TASK PROMPT:
Pull out the lines of the data below from the line containing "Viewport: 217px width, 162px height." through the end of the data, including both ends, and reproduce them verbatim. Leave the pictures out of your answer.

# THE RECORDS start

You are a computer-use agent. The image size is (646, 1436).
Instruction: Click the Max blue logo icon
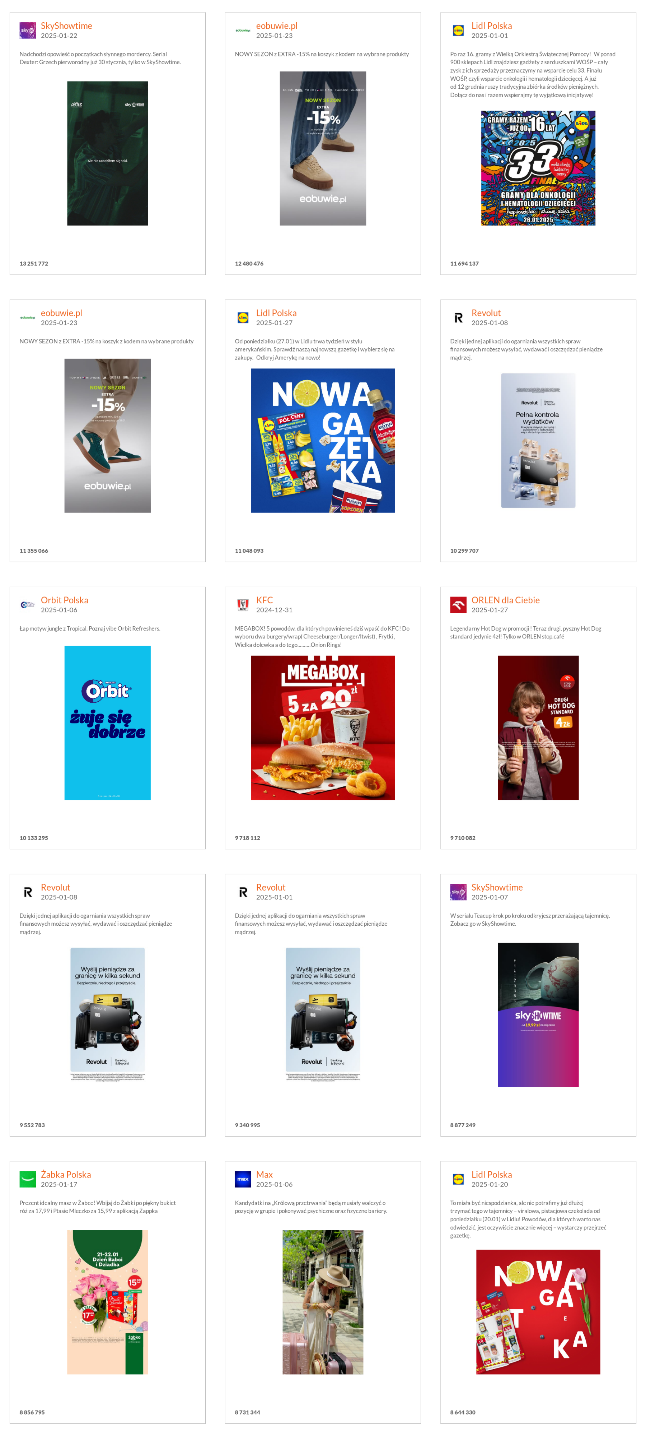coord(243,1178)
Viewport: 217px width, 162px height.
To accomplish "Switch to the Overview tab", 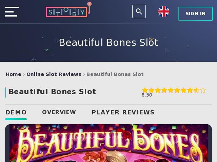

# THE RECORDS end

SOLUTION TO THE EXERCISE:
Viewport: 217px width, 162px height.
To accomplish "Switch to the Overview tab", 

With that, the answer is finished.